6. Third-party sharing & entrustment (제3자 제공 및 처리위탁)
We share data only with the subprocessors required to operate the business. We do not sell, rent, or trade personal information.
| Recipient | Purpose | Data shared | Country |
|---|---|---|---|
| Lemon Squeezy (Squeezy LLC) | Payment processing, merchant of record, tax handling | Email, payment details, billing address, order metadata | United States |
| Resend, Inc. | Transactional email delivery (license keys, support replies) | Email address, message content | United States / EU |
| Render Services, Inc. (United States) | Web hosting for lockstack.net | Standard server logs (IP address, user agent, request paths) | United States |
Each subprocessor is contractually bound to process the data only for the specified purpose and to apply equivalent or stronger protections than required by Korean law. We will update this list before adding any new subprocessor that processes personal data, and notify customers by email where required.
7. International transfers (국외 이전)
Our subprocessors are based outside South Korea (primarily the United States and the European Union). When personal data is transferred internationally we rely on the subprocessor’s Standard Contractual Clauses (SCCs) or equivalent safeguards under PIPA Article 28-8. By providing your data, you consent to this international transfer.
8. Your rights (정보주체의 권리)
Under PIPA and GDPR, you have the right to:
- Request a copy of the personal data we hold about you (열람권).
- Correct inaccurate data (정정·삭제 요구권).
- Request deletion (subject to legal retention obligations).
- Object to or restrict processing (처리정지 요구권).
- Withdraw consent where consent is the basis.
- Lodge a complaint with the Personal Information Protection Commission or your local data protection authority.
Exercise any right by emailing hello@lockstack.net.
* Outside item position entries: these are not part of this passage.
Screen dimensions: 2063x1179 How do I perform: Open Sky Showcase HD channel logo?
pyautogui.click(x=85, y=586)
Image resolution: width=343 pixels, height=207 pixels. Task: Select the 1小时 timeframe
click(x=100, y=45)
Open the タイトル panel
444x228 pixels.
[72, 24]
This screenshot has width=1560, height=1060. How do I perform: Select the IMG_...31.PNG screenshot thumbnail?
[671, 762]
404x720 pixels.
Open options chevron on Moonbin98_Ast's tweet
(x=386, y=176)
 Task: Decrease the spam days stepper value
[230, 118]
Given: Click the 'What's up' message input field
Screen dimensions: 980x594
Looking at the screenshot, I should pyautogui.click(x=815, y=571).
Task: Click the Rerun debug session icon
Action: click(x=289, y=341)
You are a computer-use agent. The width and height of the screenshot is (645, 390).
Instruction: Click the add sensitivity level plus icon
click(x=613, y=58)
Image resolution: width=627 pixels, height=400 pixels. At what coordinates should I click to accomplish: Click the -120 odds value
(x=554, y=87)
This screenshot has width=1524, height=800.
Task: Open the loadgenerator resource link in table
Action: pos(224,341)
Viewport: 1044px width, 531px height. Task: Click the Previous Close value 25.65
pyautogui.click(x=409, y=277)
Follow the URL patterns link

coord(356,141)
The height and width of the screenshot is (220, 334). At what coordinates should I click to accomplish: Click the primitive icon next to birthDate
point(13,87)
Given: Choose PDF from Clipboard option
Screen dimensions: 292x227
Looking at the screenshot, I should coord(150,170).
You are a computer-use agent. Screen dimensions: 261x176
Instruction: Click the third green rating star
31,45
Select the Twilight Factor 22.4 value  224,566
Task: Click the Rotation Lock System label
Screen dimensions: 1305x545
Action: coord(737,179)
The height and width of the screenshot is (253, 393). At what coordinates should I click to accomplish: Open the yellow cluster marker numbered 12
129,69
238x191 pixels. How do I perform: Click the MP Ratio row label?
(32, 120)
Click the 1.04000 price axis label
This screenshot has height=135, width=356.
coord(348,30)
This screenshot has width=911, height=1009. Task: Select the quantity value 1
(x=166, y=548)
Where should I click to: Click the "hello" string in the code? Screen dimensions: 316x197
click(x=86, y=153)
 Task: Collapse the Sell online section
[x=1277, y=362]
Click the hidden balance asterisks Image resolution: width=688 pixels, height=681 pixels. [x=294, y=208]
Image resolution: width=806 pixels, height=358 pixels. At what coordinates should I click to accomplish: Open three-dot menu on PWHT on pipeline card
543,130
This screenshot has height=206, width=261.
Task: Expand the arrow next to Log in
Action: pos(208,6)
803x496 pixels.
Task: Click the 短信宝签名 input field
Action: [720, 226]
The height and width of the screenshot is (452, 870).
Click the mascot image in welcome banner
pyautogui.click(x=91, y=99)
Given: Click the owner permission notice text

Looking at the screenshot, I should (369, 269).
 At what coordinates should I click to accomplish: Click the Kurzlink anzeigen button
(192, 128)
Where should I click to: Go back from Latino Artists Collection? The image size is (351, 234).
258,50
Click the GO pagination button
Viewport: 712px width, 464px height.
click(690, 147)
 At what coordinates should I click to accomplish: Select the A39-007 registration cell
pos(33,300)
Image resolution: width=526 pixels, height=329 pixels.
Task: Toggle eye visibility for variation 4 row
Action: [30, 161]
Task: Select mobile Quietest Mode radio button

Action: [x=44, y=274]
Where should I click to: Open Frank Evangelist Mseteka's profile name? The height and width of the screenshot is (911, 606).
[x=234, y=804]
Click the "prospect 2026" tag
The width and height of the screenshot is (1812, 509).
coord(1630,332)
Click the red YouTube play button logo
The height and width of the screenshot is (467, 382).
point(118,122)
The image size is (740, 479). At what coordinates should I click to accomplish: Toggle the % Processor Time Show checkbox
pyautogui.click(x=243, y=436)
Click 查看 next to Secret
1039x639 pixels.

We respond within 10 days under PIPA, and within 30 days under GDPR.
9. Security measures (안전성 확보 조치)
We implement the technical and administrative measures required by PIPA Article 29 and the Personal Information Protection Commission’s safety standards:
- Encryption in transit — TLS 1.2+ on all web traffic.
- Encryption at rest — vendor-managed encryption on the database and email service.
- Access control — least-privilege admin access; the admin dashboard is password-protected with CSRF token rotation on login.
- Webhook integrity — payment events are signature-verified before any database write.
- Audit logging — server logs retain admin actions for incident review.
- No on-app processing — the desktop application processes user content entirely on the user’s own machine, eliminating the largest attack surface.
10. Privacy Officer (개인정보 보호책임자)
The designated Privacy Officer responsible for handling personal information protection matters under PIPA Article 31:
- 이름 (Name): 이수정
- 이메일 (Email): hello@lockstack.net
11. Rights infringement remedies (권익침해 구제방법)
If your personal information rights are infringed, you may seek remedy through any of the following Korean authorities:
- 개인정보 분쟁조정위원회 (Personal Information Dispute Mediation Committee) — 1833-6972 · www.kopico.go.kr
- 개인정보 침해신고센터 (Privacy Infringement Report Center, KISA) — 118 · privacy.kisa.or.kr
- 대검찰청 사이버수사과 (Supreme Prosecutors’ Office Cybercrime Division) — 1301 · www.spo.go.kr
- 경찰청 사이버수사국 (National Police Agency Cyber Bureau) — 182 · ecrm.police.go.kr
12. Changes to this policy (변경 공지)
If we make material changes, we will update the “last updated” date below and, where required by law, notify customers by email or website notice at least 7 days before the change takes effect (30 days for changes adverse to data subjects).